++++ Input rows

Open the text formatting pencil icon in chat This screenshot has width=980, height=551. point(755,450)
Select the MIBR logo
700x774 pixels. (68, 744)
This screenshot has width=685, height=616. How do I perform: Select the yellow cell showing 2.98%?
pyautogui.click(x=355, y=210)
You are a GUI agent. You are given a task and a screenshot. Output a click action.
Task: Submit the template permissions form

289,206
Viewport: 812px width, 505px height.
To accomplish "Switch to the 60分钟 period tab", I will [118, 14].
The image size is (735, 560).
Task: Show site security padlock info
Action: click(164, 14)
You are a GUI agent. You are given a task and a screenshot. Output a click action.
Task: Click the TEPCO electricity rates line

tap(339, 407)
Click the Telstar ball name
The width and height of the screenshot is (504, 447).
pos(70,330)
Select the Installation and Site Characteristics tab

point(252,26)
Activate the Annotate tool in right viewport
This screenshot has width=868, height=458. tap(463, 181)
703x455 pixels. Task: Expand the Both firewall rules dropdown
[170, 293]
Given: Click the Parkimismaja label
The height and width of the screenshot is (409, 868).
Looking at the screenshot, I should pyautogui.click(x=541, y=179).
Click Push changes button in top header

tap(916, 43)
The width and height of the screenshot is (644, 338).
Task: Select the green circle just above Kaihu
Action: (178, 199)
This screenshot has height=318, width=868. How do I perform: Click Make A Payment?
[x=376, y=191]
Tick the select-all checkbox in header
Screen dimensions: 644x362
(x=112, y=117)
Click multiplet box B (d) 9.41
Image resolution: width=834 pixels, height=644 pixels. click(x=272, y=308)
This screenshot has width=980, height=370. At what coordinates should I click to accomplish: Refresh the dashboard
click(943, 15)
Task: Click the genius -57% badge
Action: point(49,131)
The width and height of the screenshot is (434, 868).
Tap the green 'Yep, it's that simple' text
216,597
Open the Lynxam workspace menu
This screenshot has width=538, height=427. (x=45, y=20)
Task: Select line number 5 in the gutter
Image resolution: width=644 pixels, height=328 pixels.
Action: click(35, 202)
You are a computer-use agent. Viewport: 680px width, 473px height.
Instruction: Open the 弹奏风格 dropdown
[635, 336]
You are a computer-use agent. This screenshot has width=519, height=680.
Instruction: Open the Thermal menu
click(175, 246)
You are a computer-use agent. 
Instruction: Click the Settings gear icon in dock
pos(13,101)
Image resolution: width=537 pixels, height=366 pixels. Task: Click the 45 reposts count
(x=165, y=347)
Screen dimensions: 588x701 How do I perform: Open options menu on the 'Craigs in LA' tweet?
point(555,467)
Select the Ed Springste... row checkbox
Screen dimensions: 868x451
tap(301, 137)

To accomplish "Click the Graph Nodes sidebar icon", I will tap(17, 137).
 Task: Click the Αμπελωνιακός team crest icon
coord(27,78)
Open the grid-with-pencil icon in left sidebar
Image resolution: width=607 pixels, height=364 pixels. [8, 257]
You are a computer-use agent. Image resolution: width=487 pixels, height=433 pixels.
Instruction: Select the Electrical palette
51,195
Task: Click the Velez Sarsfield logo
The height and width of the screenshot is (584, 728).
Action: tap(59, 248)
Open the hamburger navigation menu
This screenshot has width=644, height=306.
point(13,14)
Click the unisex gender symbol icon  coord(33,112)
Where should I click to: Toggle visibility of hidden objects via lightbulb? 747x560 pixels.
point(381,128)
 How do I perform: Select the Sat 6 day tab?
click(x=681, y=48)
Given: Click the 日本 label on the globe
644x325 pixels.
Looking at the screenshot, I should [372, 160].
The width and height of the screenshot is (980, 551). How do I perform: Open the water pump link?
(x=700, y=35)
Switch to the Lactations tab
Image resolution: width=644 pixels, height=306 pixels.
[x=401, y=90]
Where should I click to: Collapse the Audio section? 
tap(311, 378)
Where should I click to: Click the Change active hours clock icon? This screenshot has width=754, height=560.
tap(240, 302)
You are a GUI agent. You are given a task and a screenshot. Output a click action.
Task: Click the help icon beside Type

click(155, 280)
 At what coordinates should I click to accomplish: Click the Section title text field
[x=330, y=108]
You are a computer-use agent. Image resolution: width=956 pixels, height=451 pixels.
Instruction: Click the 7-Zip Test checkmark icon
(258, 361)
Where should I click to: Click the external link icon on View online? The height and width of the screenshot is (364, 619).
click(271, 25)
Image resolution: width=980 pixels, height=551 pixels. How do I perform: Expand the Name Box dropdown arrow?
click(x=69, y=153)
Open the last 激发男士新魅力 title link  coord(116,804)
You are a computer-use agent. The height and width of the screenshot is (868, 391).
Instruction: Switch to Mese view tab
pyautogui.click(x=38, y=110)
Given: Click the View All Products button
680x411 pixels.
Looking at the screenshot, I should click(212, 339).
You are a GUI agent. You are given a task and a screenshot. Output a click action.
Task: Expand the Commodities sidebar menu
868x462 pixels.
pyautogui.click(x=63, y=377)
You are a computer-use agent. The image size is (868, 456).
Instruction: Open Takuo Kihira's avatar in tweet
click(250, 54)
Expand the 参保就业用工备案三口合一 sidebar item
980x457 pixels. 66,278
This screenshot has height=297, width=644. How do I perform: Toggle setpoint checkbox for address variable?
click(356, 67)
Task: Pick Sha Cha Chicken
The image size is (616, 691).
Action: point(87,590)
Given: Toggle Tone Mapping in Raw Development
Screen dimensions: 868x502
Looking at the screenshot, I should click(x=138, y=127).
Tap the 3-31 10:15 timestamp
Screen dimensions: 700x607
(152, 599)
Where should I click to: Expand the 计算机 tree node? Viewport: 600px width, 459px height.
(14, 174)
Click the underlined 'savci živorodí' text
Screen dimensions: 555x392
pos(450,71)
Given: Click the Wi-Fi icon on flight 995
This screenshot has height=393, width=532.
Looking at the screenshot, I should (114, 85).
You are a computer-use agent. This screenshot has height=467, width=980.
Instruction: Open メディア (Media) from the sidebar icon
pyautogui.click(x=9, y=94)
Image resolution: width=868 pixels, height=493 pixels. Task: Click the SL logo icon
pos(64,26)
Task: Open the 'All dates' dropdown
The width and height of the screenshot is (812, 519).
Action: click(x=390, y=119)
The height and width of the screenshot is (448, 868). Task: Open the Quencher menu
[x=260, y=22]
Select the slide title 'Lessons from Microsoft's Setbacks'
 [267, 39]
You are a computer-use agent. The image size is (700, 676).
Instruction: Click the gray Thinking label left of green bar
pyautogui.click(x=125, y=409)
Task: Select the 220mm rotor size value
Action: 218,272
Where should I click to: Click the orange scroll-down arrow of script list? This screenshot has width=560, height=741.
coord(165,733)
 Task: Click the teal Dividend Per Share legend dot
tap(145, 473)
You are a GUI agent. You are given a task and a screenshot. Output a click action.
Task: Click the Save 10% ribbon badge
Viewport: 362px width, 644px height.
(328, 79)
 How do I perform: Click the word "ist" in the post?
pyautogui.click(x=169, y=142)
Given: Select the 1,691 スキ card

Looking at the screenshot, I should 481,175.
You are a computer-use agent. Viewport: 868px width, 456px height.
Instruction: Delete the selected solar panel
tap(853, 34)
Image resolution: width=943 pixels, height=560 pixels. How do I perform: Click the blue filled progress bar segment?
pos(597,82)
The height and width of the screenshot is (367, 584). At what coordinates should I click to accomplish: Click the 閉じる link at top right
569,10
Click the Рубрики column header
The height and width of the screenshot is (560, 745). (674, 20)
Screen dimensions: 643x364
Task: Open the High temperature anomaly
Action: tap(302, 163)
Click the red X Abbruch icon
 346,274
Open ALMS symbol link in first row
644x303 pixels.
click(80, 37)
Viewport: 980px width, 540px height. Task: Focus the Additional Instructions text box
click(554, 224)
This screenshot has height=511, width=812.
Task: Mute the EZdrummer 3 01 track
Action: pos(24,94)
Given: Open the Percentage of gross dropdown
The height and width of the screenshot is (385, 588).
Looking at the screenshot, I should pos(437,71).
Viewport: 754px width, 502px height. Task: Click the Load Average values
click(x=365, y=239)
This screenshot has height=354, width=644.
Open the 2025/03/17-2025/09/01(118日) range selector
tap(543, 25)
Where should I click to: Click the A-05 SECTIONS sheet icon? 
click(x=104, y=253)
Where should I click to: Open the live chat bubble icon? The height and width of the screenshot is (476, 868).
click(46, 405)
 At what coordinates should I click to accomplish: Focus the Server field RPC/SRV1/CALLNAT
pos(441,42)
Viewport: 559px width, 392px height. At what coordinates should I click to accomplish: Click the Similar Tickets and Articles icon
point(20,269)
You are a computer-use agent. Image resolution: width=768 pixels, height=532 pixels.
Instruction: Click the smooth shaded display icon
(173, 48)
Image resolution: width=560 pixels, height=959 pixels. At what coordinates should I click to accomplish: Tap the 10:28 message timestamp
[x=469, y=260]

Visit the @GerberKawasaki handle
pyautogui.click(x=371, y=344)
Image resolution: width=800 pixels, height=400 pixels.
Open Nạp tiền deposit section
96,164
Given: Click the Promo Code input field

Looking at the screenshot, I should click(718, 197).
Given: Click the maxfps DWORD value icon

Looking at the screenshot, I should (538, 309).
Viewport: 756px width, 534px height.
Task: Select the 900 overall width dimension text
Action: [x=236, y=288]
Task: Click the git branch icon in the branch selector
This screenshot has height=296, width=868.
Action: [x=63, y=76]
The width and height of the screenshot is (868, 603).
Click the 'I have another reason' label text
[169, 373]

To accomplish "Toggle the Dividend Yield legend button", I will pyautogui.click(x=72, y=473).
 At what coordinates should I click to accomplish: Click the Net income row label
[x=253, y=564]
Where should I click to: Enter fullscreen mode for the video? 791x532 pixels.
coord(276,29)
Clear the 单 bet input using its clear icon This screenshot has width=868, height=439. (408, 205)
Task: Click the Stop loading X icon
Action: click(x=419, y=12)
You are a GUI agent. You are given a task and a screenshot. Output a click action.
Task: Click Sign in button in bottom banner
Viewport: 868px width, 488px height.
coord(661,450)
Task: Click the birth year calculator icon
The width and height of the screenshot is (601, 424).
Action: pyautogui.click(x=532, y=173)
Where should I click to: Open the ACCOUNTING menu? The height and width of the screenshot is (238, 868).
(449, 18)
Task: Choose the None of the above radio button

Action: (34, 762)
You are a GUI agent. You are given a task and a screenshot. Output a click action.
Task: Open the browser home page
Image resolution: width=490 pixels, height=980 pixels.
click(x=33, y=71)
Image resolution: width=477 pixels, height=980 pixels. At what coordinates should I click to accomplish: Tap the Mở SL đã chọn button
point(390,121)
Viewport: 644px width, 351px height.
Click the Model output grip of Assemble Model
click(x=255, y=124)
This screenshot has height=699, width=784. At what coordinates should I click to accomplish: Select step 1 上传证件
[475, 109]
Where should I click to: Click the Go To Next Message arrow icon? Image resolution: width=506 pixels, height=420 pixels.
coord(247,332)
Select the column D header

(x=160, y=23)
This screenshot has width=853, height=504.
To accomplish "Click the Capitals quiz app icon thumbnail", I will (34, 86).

++++++++

• Job: Copy the lines of the data from the one containing "This screenshot has height=354, width=644." to the one containing "pos(441,42)", including both of those lines.

• Response for this exercise:
This screenshot has height=354, width=644.
Open the 2025/03/17-2025/09/01(118日) range selector
tap(543, 25)
Where should I click to: Click the A-05 SECTIONS sheet icon? 
click(x=104, y=253)
Where should I click to: Open the live chat bubble icon? The height and width of the screenshot is (476, 868).
click(46, 405)
 At what coordinates should I click to accomplish: Focus the Server field RPC/SRV1/CALLNAT
pos(441,42)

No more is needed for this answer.